→ **Page excerpt**
There’s a slight breeze, which is a blessing, because we’ve only just arrived on our year-long stay here and the sticky heat takes some getting used to! My iPhone tells me we are 6,750 miles from our home in London.
Like our fellow Lovettes, Caroline and Will, Rupes and I could have met at university, but didn’t….
Although I lived with one of his best friends from school, Chris, for a year, and Rupes’ mother remembers meeting me at one of their matches, for whatever reason our paths never crossed. We were once at the same party. Rupes had heard Chris had an Irish girlfriend and assumed that was me and I spent most of the evening asleep in a corner having driven across from Ireland that morning, so no dice there either.
Fortunately, Chris threw a housewarming party a few months after we graduated and, having finally met, Rupes and I hit it off straight away. True love never running smoothly, I’d moved to Ireland by then, and the two years of ‘will they, won’t they’ that followed kept all our friends highly entertained.
One particular moment I’ll never be allowed to live down was when Rupes flew to Dublin to help me with some fundraising, and put up with being paraded around town, his face painted bright blue for the day. My friend’s mum heard about it and gave me a right telling off for not ‘putting that poor boy out of his misery’ and going out with him!

→ **Data shown**
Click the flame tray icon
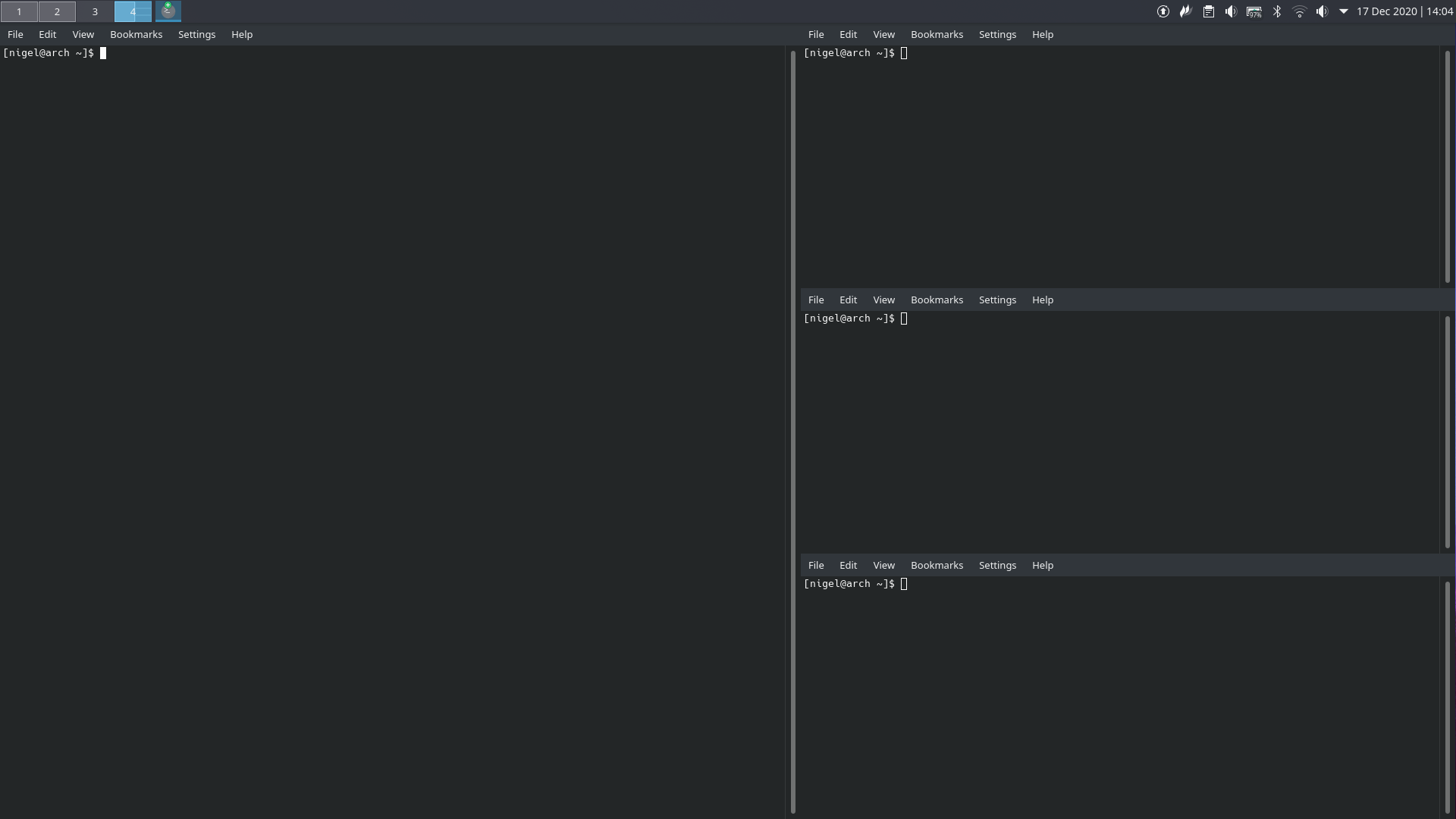Image resolution: width=1456 pixels, height=819 pixels. click(1185, 11)
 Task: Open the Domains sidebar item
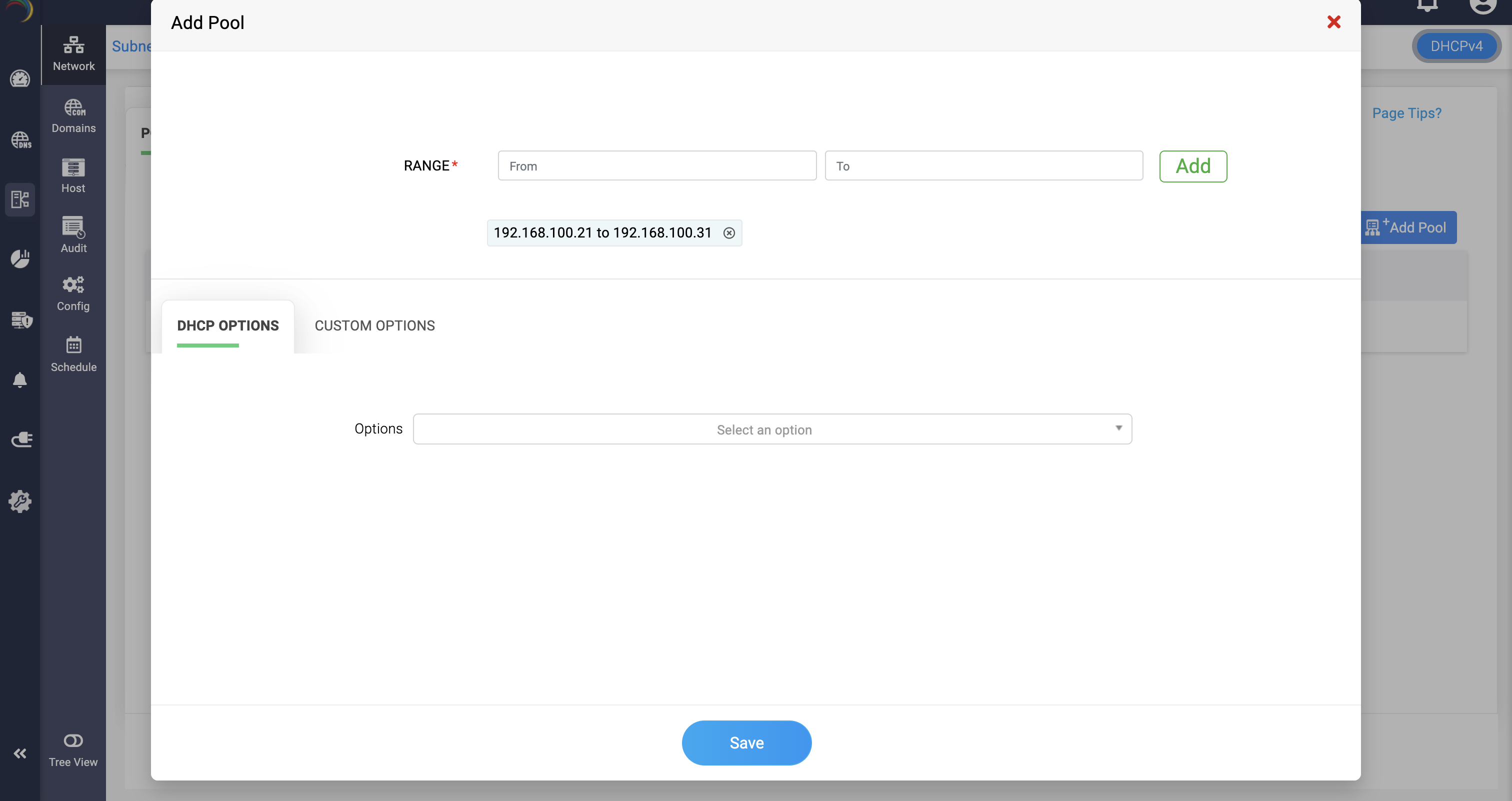(x=74, y=116)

→ **What the task requires**
List every person mentioned by name in the page excerpt, in order of first mention.

→ **Output below**
Caroline, Will, Rupes, Chris